Historical precedents
This will be Brazil’s fourth appearance in the Third Place Play-Off. Interestingly, there are similarities between the current campaign and those of 1938, 1974 and 1978, the other years when Brazil played in the podium decider - with the crucial difference that the team was not the host nation on those occasions.

The 1938 FIFA World Cup was when Brazil first announced itself to the world as a major footballing power. After overcoming Poland and Czechoslovakia in the knockout stages, the team was eventually defeated 2-1 by eventual champions Italy in the semi-final. Interestingly, Brazil’s best player, Leonidas da Silva, was ruled out of that match due to injury problems, just like Neymar this year. Unlike the young striker, however, the Black Diamond recovered in time to play in his team’s last match, and scored two goals in a 4-2 win over Sweden. He eventually finished the tournament as top goalscorer with seven goals.

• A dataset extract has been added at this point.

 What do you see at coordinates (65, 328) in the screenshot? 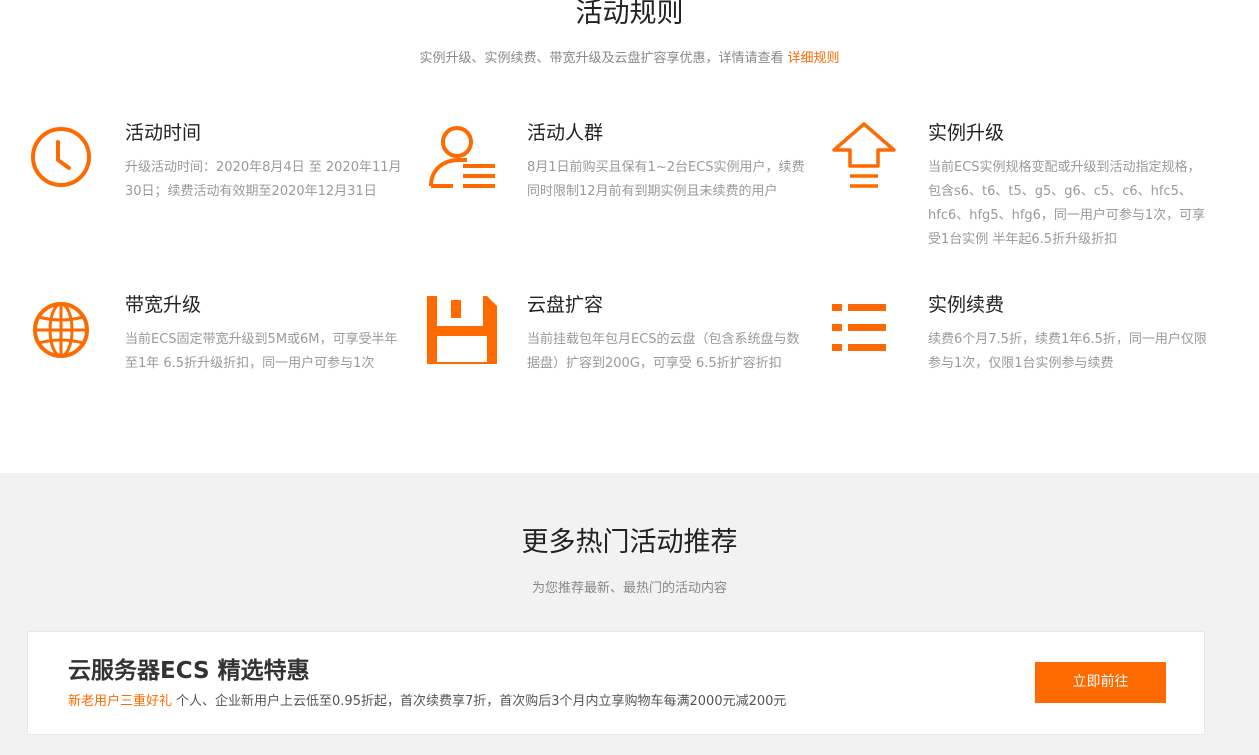
I see `globe-icon` at bounding box center [65, 328].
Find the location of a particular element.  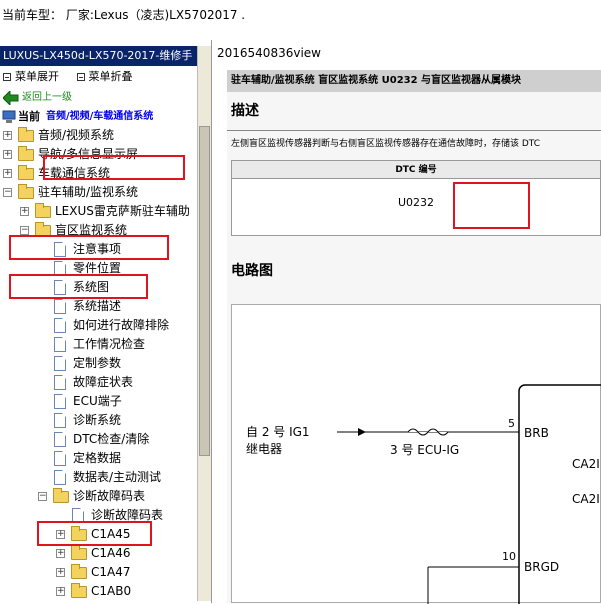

By the time the 1974 World Cup in Germany came around, the structure of the tournament had changed. The semi-final stage consisted of two groups of four teams, with Brazil facing Argentina, East Germany and the Netherlands. In the last match of the group, the reigning world champions were beaten by the fast-emerging “Clockwork Orange,” as the Dutch team was known. Although the 2-0 scoreline was far less impressive than what the Germans were able to achieve 40 years later, the result left the Brazilians equally stunned, coming just days after coach Mario Zagallo had guaranteed his team would win. In their final game in the tournament, Brazil lost again, this time 1-0 to Poland.

This same tournament structure was used at the 1978 World Cup in Argentina. In the second phase Brazil were placed in a group with the host nation, Poland and Peru. Despite remaining unbeaten, Brazil were eliminated and had to watch as Argentina advanced to the final. The similarity between that year and the current campaign was the consistency of the team’s results, with coach Claudio Coutinho announcing he was pleased with his work even if the title had eluded his team. In the battle for third place, Brazil managed to overcome their disappointment by beating Italy 2-1, with a memorable goal from full-back Nelinho.

Starting Over
Three Third Place Play-Offs then, and two symbolic bronze medals for Brazil. Now it is the turn of Scolari's team to try to say farewell with dignity, in front of fans who never turned their backs on their team, even during its darkest moments.

“We didn’t expect such a catastrophic defeat, in terms of the number of goals we conceded. But don’t forget that this is the first time the team has reached the World Cup semi-final since 2002," recalls the coach. "It was a bad defeat, six minutes of total meltdown. If I knew how it happened I’d tell you, but I don’t.”

Scolari knows that many of the current group have a long future ahead with A Seleção. Now it is time to get back on track against the Netherlands. "Life goes on. It isn’t just about the defeats," concluded Scolari. "These players will continue to give everything for Brazil. At least 70 per cent of them will be back in 2018, with a different mind-set.”